=== Data to examine ===
------------------------

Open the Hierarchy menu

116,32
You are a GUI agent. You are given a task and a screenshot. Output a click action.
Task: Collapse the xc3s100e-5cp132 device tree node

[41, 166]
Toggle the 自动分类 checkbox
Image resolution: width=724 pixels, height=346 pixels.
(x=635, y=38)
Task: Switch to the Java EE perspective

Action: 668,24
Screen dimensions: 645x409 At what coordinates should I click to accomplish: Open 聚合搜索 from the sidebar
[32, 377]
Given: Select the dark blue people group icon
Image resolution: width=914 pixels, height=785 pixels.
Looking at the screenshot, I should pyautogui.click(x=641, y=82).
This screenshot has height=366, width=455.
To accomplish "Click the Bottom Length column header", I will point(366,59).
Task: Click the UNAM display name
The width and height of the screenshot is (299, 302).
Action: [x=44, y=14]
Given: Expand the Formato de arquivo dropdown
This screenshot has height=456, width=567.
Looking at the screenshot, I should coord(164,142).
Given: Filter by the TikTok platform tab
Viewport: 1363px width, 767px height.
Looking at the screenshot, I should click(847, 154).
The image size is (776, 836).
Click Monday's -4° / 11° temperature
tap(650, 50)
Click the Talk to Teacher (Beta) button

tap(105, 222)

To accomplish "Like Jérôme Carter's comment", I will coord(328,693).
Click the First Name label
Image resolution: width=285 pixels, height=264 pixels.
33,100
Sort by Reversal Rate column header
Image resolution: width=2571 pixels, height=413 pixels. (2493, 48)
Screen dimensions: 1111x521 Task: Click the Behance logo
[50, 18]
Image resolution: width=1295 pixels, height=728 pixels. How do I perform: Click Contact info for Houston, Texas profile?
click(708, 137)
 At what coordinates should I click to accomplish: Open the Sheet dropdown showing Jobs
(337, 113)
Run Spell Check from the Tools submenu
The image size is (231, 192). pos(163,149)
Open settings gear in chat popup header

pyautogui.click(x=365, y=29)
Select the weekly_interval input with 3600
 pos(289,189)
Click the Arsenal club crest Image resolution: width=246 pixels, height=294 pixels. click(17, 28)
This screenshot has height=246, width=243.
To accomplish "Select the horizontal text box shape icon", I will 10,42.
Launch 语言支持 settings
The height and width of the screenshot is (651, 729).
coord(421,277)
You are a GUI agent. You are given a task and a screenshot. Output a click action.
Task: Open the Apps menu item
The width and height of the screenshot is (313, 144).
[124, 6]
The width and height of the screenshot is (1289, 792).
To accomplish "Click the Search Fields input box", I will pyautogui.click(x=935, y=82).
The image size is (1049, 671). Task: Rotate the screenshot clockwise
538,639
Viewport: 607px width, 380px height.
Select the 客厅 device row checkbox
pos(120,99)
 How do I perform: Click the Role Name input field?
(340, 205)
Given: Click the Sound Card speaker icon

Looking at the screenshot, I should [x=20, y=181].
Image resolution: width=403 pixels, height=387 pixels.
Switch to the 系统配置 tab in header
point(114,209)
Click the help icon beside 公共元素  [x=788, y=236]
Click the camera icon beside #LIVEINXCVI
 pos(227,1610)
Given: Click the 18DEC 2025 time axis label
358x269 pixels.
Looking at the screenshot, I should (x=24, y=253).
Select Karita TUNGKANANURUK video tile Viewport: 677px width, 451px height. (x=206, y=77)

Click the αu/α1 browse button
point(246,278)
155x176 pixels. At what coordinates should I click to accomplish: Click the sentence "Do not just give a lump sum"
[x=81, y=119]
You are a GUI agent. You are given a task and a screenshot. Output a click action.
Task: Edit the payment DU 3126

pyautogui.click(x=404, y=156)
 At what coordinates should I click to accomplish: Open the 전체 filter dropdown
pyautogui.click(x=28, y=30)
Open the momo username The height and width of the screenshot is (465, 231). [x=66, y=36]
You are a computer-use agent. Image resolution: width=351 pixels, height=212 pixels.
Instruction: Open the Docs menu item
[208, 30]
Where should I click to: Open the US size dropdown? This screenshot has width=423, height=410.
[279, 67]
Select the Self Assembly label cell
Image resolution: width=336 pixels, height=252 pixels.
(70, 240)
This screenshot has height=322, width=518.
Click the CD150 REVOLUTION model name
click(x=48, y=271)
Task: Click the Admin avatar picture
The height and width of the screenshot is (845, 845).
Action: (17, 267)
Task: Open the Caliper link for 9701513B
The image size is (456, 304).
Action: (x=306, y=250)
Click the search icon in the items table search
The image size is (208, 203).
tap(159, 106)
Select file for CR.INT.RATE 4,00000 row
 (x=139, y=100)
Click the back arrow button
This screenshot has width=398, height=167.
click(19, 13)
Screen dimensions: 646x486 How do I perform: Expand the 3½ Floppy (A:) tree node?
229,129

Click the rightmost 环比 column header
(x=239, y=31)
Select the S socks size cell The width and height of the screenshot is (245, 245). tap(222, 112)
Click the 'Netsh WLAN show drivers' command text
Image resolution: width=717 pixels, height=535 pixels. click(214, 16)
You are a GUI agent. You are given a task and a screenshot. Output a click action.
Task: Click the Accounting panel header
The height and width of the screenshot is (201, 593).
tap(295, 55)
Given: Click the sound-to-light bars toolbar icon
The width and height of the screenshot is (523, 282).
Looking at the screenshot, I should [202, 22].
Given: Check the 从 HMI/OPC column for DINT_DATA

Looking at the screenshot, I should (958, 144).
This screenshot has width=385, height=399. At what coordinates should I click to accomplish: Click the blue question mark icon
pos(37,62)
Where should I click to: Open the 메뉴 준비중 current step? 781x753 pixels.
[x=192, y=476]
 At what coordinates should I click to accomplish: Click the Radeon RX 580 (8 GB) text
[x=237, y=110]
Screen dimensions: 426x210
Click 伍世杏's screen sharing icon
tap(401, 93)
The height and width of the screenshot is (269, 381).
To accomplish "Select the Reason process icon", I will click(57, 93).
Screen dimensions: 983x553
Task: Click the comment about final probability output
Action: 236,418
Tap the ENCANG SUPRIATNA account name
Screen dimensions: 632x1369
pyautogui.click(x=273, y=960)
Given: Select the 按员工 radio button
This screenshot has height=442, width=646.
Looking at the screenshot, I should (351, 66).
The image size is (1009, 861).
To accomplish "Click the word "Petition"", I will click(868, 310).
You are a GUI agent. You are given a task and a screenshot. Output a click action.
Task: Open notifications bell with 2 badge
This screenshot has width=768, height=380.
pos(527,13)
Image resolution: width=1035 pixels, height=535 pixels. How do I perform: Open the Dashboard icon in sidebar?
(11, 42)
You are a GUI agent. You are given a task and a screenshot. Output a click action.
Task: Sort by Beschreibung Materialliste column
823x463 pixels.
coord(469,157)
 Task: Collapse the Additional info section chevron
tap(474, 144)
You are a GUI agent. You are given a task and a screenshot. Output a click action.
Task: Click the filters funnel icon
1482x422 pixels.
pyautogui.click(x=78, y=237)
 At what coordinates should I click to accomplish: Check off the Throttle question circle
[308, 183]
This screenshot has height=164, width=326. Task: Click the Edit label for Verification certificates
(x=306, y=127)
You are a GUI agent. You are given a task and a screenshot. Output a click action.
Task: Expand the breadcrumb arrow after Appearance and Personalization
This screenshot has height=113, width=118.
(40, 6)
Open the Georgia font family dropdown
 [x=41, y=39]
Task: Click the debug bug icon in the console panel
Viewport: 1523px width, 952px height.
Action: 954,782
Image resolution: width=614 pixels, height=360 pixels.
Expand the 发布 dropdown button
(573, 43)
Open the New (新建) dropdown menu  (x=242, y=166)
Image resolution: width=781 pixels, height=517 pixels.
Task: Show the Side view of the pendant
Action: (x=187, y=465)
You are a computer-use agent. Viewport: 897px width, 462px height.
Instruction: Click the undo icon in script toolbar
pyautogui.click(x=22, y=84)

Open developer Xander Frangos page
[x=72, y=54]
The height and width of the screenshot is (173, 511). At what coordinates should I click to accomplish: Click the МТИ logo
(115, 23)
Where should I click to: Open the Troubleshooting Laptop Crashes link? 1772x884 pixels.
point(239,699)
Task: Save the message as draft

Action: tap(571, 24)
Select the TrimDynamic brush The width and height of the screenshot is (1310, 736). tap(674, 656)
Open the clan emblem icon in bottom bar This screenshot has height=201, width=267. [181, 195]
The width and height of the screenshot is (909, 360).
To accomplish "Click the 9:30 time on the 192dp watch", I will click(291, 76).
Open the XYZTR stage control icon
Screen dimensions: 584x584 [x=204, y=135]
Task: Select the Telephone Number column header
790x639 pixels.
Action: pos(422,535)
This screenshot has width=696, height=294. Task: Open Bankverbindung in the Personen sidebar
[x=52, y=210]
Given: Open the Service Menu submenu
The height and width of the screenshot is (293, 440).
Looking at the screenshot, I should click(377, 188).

------------------------

=== Task description ===
Output the number of lines above holding the word "time", and nothing besides it.

=== Solution for this problem ===
2